Mission accomplie pour la Suisse. En dominant la Tchéquie lors de son dernier match de groupe, la Nati s’est offert un huitième de finale sur mesure face au pays hôte, l’Italie. Sur le papier, difficile d’imaginer tirage plus favorable. Le succès 4-3 après prolongation contre les Tchèques n’a pourtant pas été un long fleuve tranquille. Pour la deuxième fois de suite, les Helvètes ont concédé le premier tiers avant de renverser la vapeur. Cette victoire ne représente que la troisième en neuf matches depuis la finale perdue du Mondial 2025, mais deux de ces succès ont été obtenus dans ce tournoi, au meilleur moment. Une constante: quand la Suisse joue, les filets tremblent. Lors des trois rencontres disputées en Italie, six buts ont déjà été inscrits dans les seuls premiers tiers. L’intensité est immédiate. Offensivement, le plus remuant reste Sven Andrighetto, crédité de 13 tirs cadrés sans avoir encore trouvé la faille. La réussite le fuit, pas l’activité. Défensivement, la formation de Patrick Fischer se montre particulièrement solide dans le tiers médian, avec un seul but encaissé dans cette période (contre le Canada). Une base rassurante avant d’aborder les matches couperets.
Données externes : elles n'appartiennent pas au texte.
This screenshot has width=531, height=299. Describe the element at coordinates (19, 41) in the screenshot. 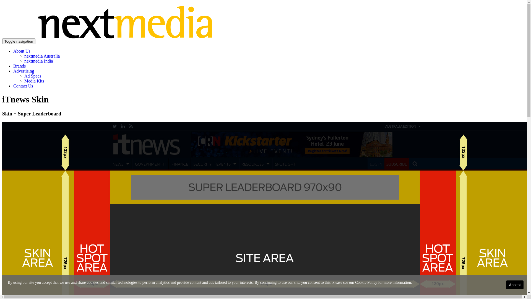

I see `'Toggle navigation'` at that location.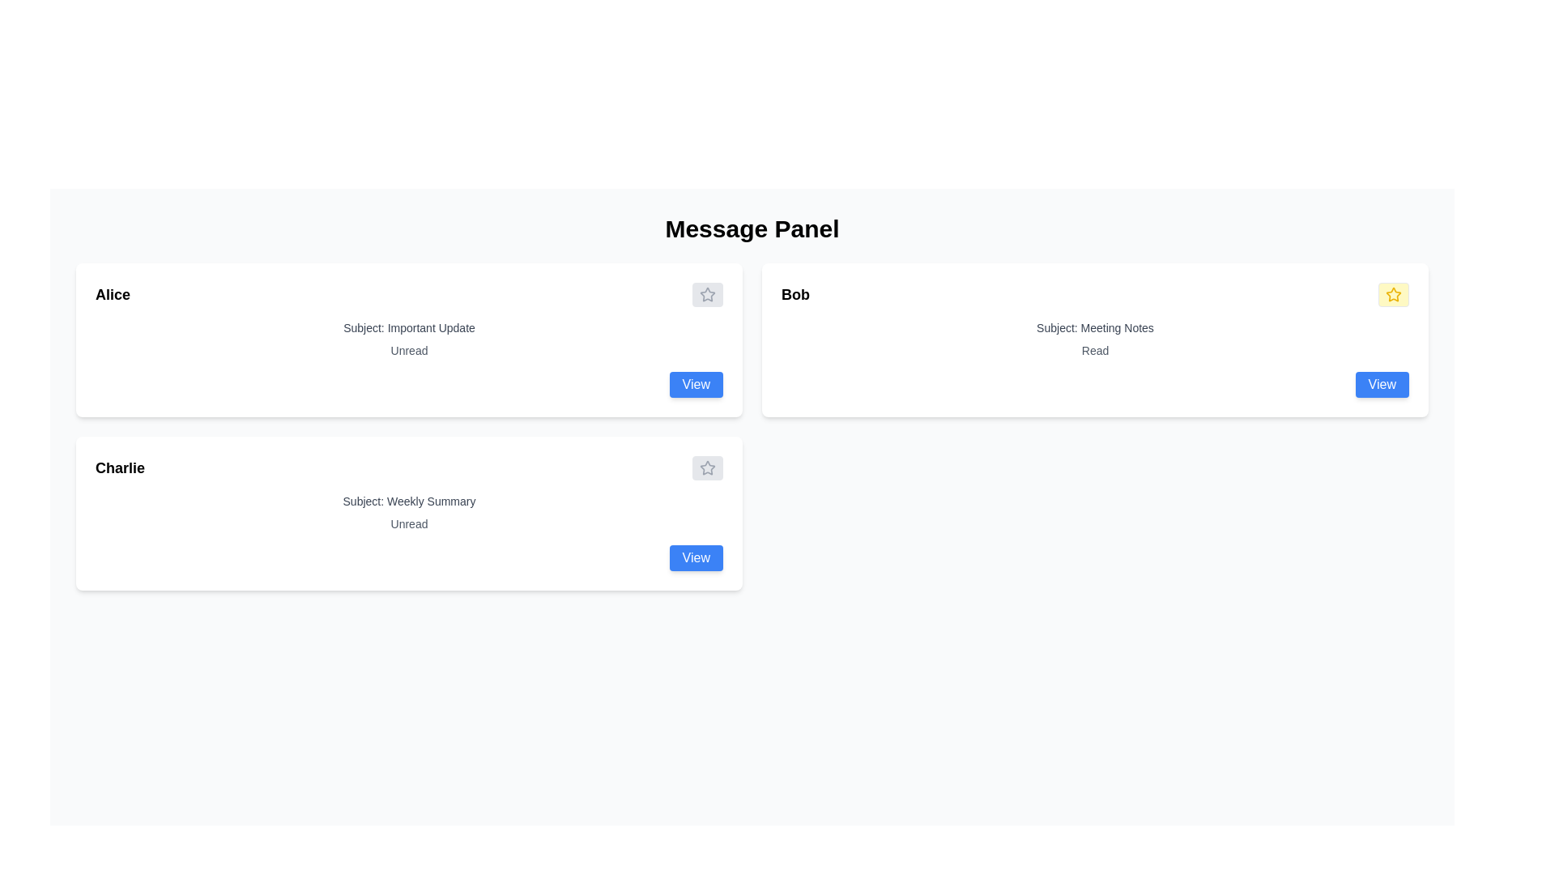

L’Italie, elle, avance avec courage mais sans illusions. Avec la France, la Squadra Azzurra faisait figure d’outsider majeur. Résultat logique: trois défaites en phase de groupes et la plus faible production offensive du tournoi, quatre buts seulement. Pourtant, tout n’est pas à jeter. Face à la Suède (2-5) puis à la Slovaquie (2-3), les Italiens ont tenu tête bien plus longtemps que prévu, montrant un engagement salué par le public. La marche était toutefois trop haute face à la Finlande, qui a infligé un sévère 0-11 lors du dernier match. La fatigue a pesé lourd, dans un calendrier infernal. Les gardiens ont été sollicités à l’extrême: 160 tirs subis en trois rencontres, dont 27 rien que dans le premier tiers contre la Suède. Un siège permanent.

Effacer Turin 2006

L’historique des confrontations renforce encore la confiance suisse. Depuis le début du millénaire, la Nati a remporté six des sept duels face aux Italiens. Seule exception: un nul 3-3 aux Jeux olympiques de Turin en 2006. Lors des trois derniers affrontements, la Suisse s’est imposée avec au moins trois buts d’écart à chaque fois. Les statistiques récentes confirment la tendance offensive helvétique: au moins six buts marqués au total dans quatre des cinq derniers matches suisses, et des premiers tiers souvent animés, avec des buts des deux côtés dans quatre des six dernières rencontres. L’Italie, elle, a déjà disputé trois périodes où l’adversaire a cadré au moins 24 tirs. Sur les neuf tiers joués dans ce tournoi, six ont été perdus, dont les trois contre la Finlande. Côté individualités, le capitaine Roman Josi a montré la voie contre la Tchéquie avec un but et une assistance, portant son total à trois points. Fait notable: toutes ses contributions sont intervenues en deuxième moitié de match, lorsque l’expérience fait la différence. Pour l’Italie, le joueur le plus en vue reste Dustin Gazley, auteur de trois points en phase de groupes et pièce maîtresse de Bolzano cette saison. La Suisse devra toutefois composer sans Kevin Fiala, blessé contre le Canada et forfait pour la suite, ainsi que Denis Malgin. Un coup dur offensif. L’Italie, grâce à une rotation régulière de ses gardiens, devrait se présenter au complet. En résumé: la Suisse tient son occasion. Supérieure sur le plan technique, plus profonde et plus expérimentée, elle a toutes les cartes en main pour rejoindre les quarts. Mais si l’Italie parvient à survivre au premier assaut et à transformer chaque contre en opportunité, le public pourrait pousser derrière un exploit inattendu. Sur un match sec, même le favori doit rester vigilant.